I bought my starter house in the 1980s in my home area and I seem to recall it was pretty rare for a house not to have its central heating in place already at that point. By the time I sold it a few years ago - I would have been very surprised if any houses still hadnt got their central heating.
Doubleglazing was something that was still 50/50 as to whether houses had it then and I remember having to do all the doubleglazing for the house - as mine hadnt had it yet. I had very mixed feelings about that when I saw a lot of other nearby houses doing so too shortly afterwards - ie because I meant to sell the house on pretty soon afterwards and it had just lost its "competitive edge" because of that. I've expected for some time that every house would have its doubleglazing - unless the owner was deliberately keeping it "traditional style".
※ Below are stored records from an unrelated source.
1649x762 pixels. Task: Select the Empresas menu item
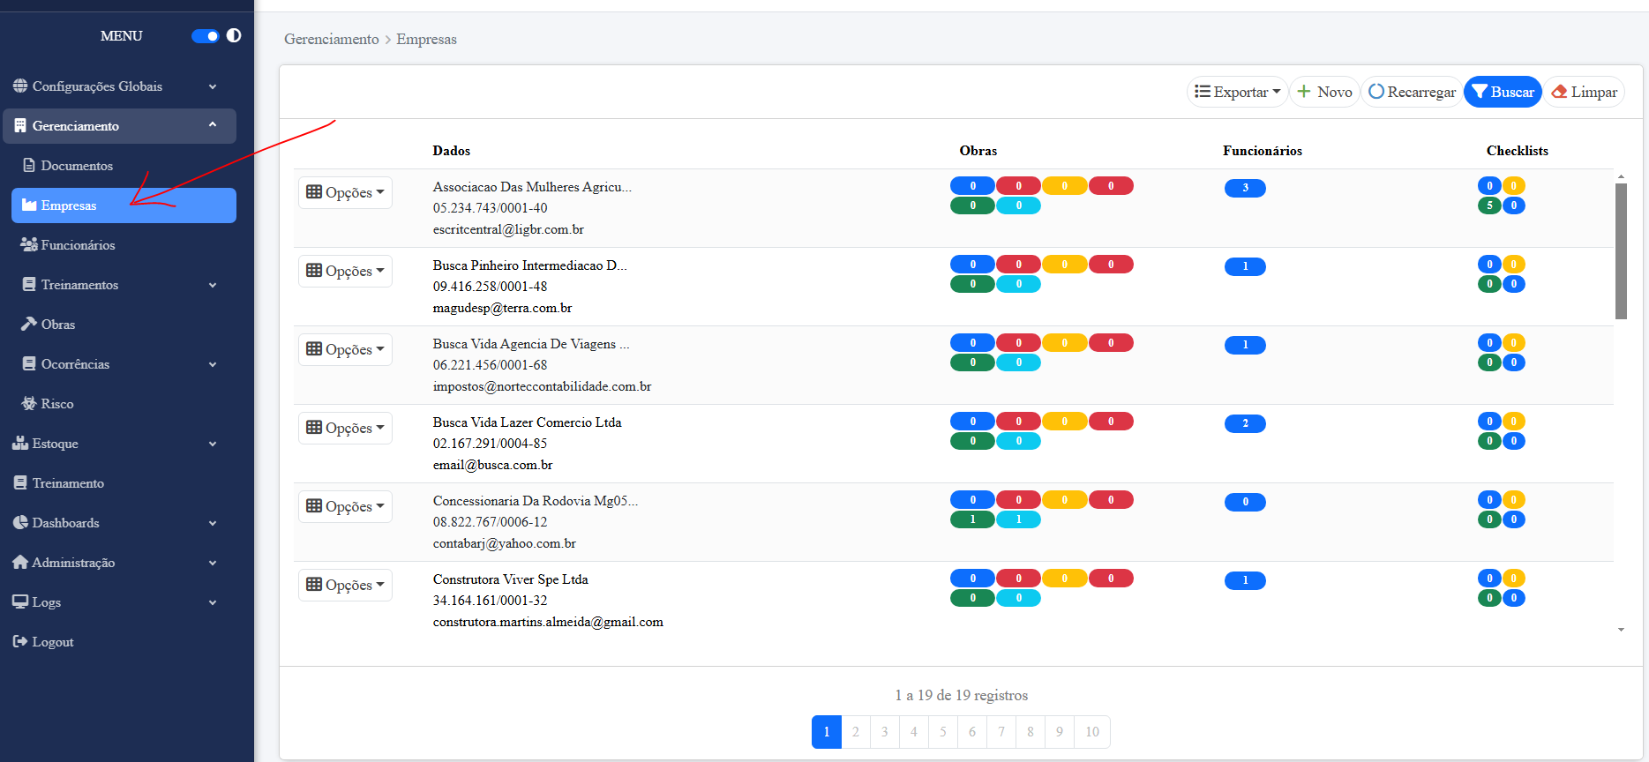124,205
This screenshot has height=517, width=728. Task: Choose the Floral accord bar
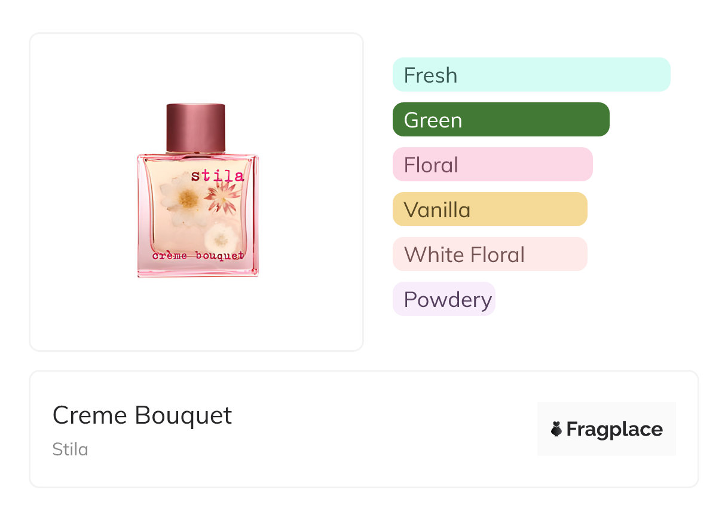pos(492,165)
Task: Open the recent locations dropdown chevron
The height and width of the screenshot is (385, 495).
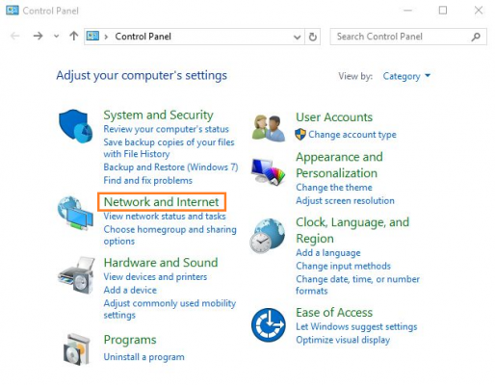Action: pos(57,37)

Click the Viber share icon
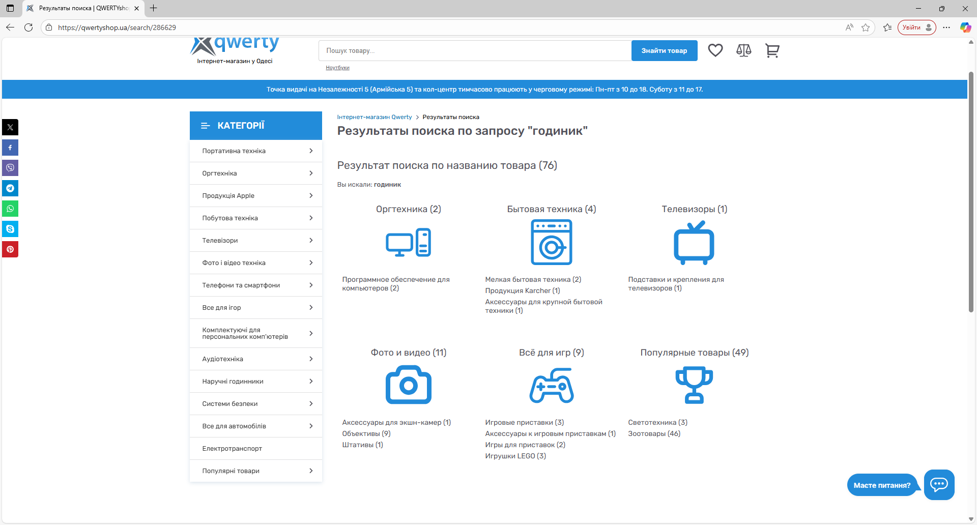pos(10,168)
I don't think I have ever seen - or even heard of - a house not having a bathroom and I was born in the 1950s. AFAIK - even in the 1950s every house had a bathroom and had got rid of any outside loo it had had. I have been surprised to read since that some houses went on for rather longer than that without their bathrooms. I did once come across a Victorian terrace house that had had a section of the kitchen boxed-off to be a bathroom and wasn't a proper room as such (that would have been back in the 1970s I think).0 -
We aren't on mains gas.
We have a gas cooker and a gas central heating boiler.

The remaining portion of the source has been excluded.